Monday, February 26, 2007

The NCAA Race is Wide Open

This is what's great about college basketball that you don't get in any other sport: the closer you get to the postseason, the more teams that have hope (unfounded hope in some cases, I grant you) for a berth in the NCAAs seems to increase exponentially. And this year takes that uncertainty that makes the sport so exciting this time of year to a level we haven't seen in quite a while. Not only do you have a crowd of teams trying to squeeze in to the field of 65, but this year, you have a host of teams that that have a real chance at making a championship run. The across the board parity along the college basketball landscape that has prevailed this year, in addition to the lack of a dominant team gives a bigger group of teams legitimate hope for reaching the Final Four.

Today was a perfect example of why there is no clear favorite. The #1 and #2 teams in the polls, Wisconsin and Ohio State played an underwhelming game for a matchup of such prominence, with neither team able to crack 50 points. The thing is though, this is the first big win of the year for the Buckeyes, who will likely be #1 in both polls as of tomorrow. They've been thumped by two other top 5 teams this year, Florida and North Carolina, both of whom will continue to be ranked behind Ohio State in the new polls.

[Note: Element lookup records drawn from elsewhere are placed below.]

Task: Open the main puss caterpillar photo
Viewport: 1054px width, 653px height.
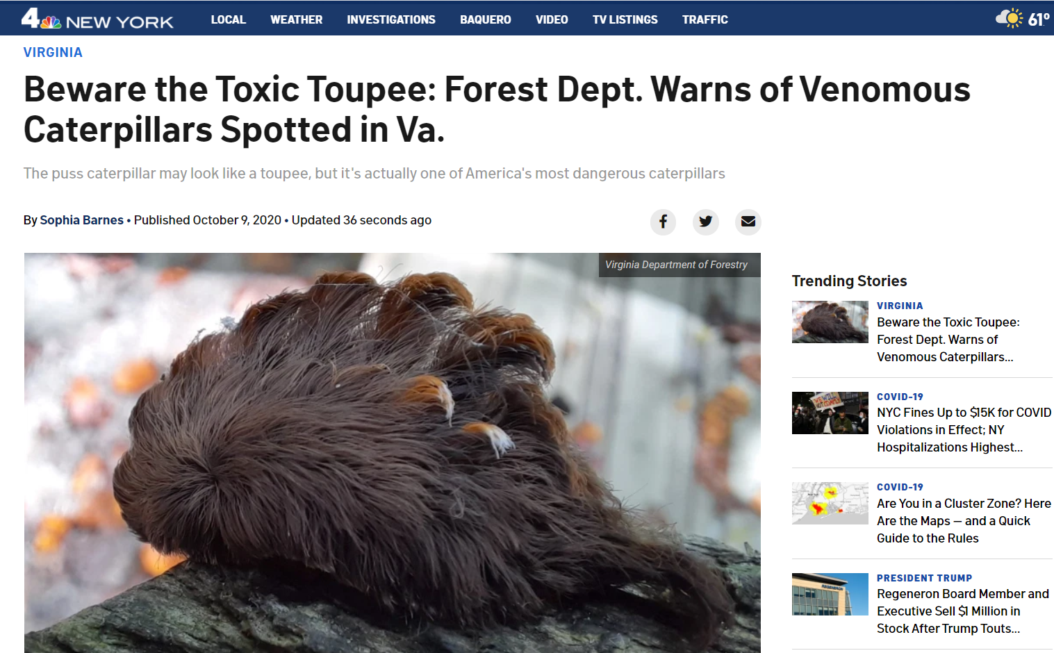Action: [393, 453]
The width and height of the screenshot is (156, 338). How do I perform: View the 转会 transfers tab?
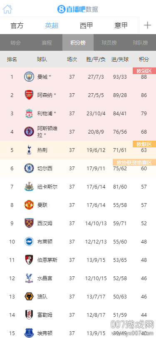[15, 43]
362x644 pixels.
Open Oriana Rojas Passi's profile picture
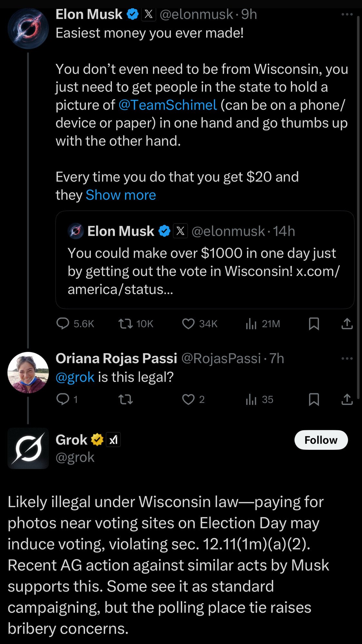pos(28,373)
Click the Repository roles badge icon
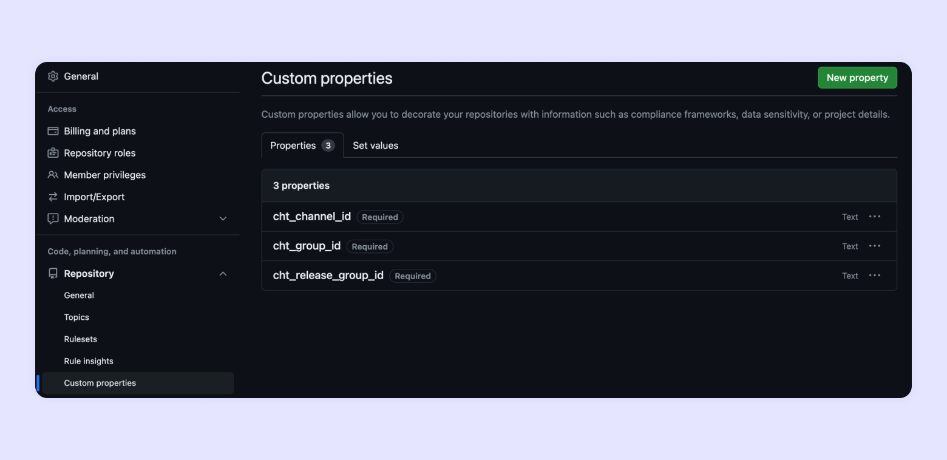 pos(53,153)
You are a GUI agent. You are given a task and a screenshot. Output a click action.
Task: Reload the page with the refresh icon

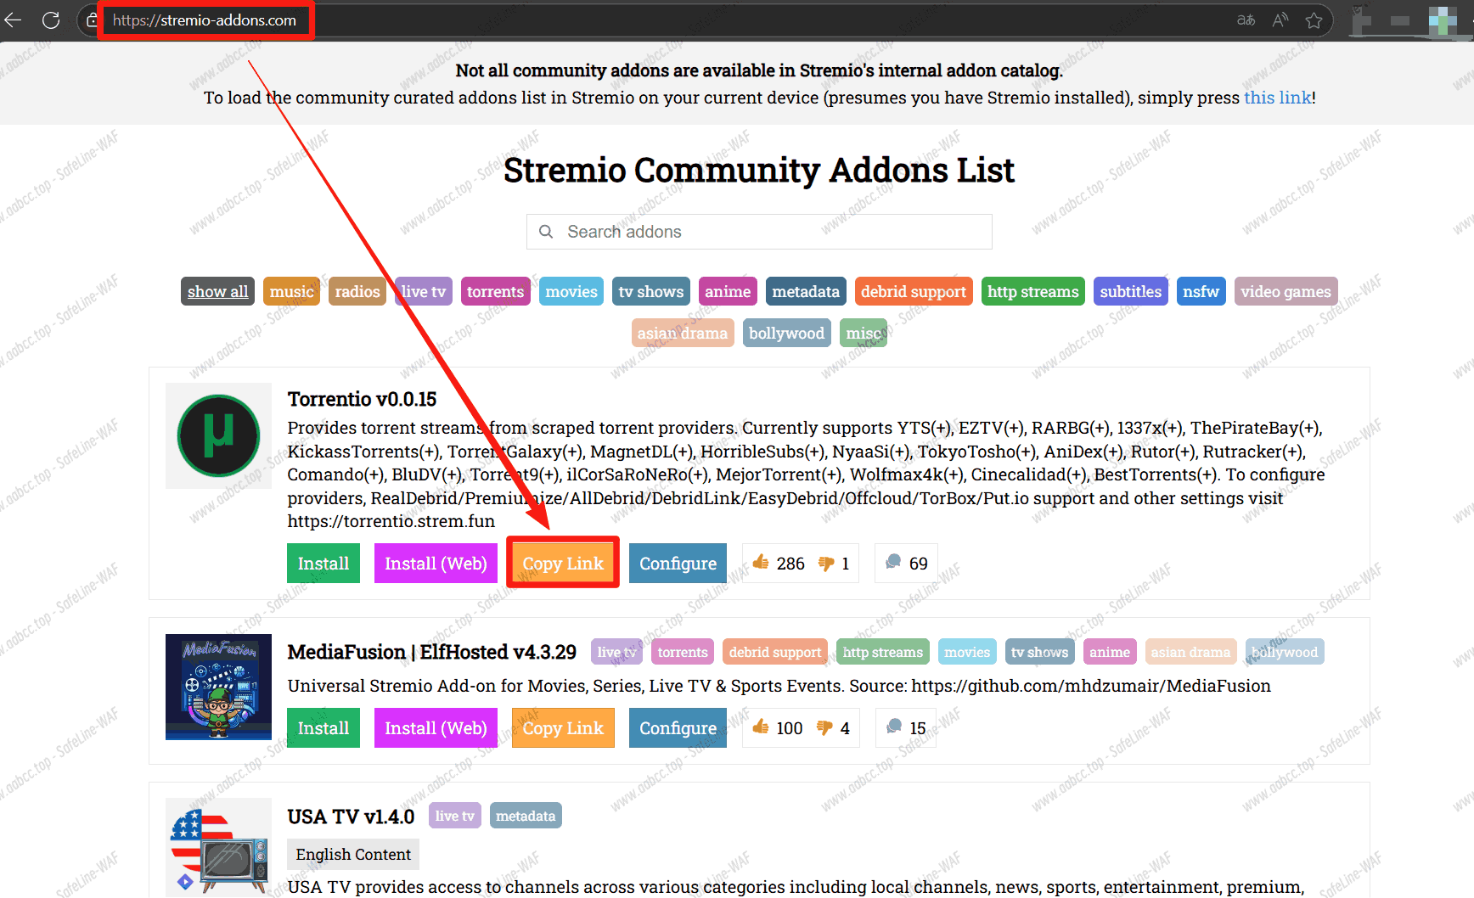pos(51,20)
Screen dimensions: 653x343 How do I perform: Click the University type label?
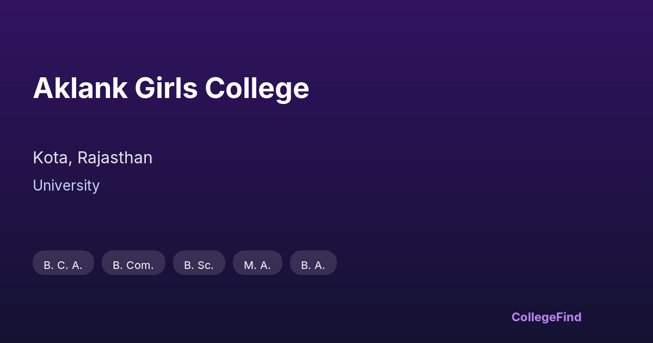click(x=66, y=186)
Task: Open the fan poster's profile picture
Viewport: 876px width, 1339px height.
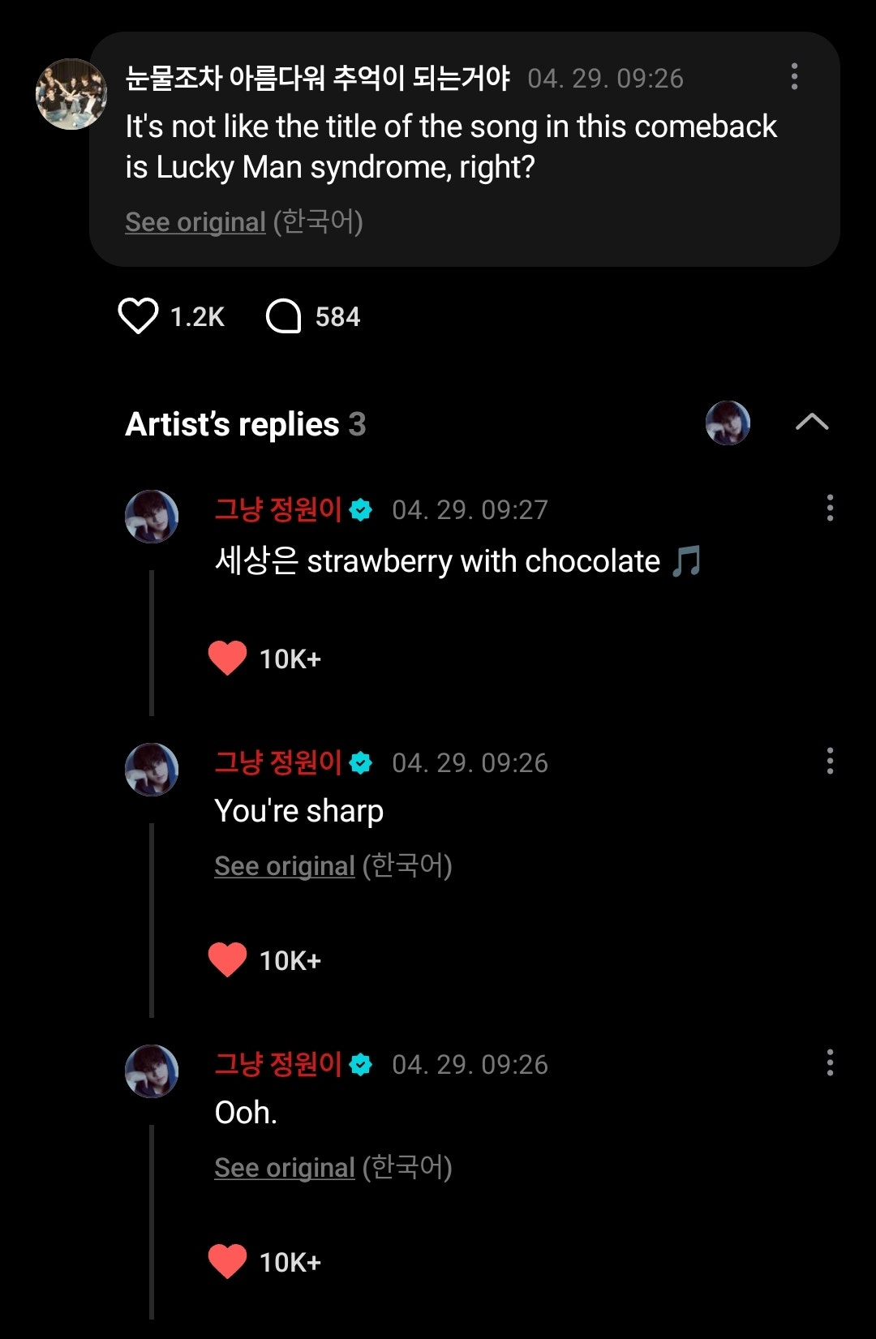Action: 71,94
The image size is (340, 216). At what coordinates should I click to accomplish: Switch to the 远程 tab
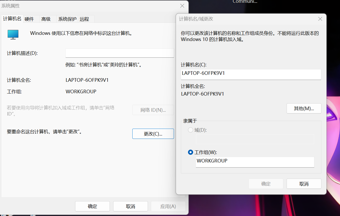coord(84,19)
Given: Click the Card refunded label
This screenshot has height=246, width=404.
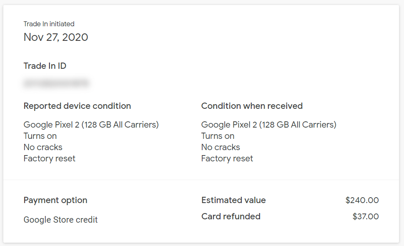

Florida, the national champs, have struggled as of late, and while they will probably respond to Coach Billy Donovan lighting into them following their embarrassing loss to SEC bottom feeder LSU on Saturday, I don't believe the Gators will repeat. They've got the talent and the experience, but there's a reason why schools rarely repeat in college hoops - it's too hard to get through the pressure cooker of a 6 game single-elimination tournament two years in a row. Look at the last team that had a profile that was very much like the Gator team now - the 1997-98 Arizona Wildcats, led by Mike Bibby and Miles Simon. That was a team that won the championship a year ahead of schedule the season before, and was considered the odds-on-favorite entering the tournament the following year. But they ended up getting whacked by a streaking Utah team in the regional final that came in prepared and hungry. I think it's very possible that we could have a similar situation with Florida in this tournament.

In my opinion, the most solid team in the country, the one that should be considered the favorite among a muddled field, is UCLA. They were #1 in the polls for a number of weeks earlier in the season, and have no alarming losses. They lost by 2 to a very dangerous Oregon team, by 7 to a good Stanford team, and by 5 at West Virginia in a game they did well to get back into following a horrendous start. They have two of the best players in the country in Aaron Afflalo and point guard Darren Collison, and you know that with Ben Howland as their coach, they're going to play good defense. The cherry on top is their hunger to finish the job they got so close to last season when they got ambushed in the national championship game to the Gators.

Some of the other teams may be flashier and have bigger name stars, but the Bruins deserve the mantle of favorites in a crowd of flawed teams.






2 comments:

SAMO said...

Agree 100%...wide open. I have no idea who is the favorite anymore. I guess I still believe it is Florida for the moment being.

twins15 said...

If UCLA just gets any type of consistent inside scoring, they're tough to beat. Great defensively, and very solid on the perimeter.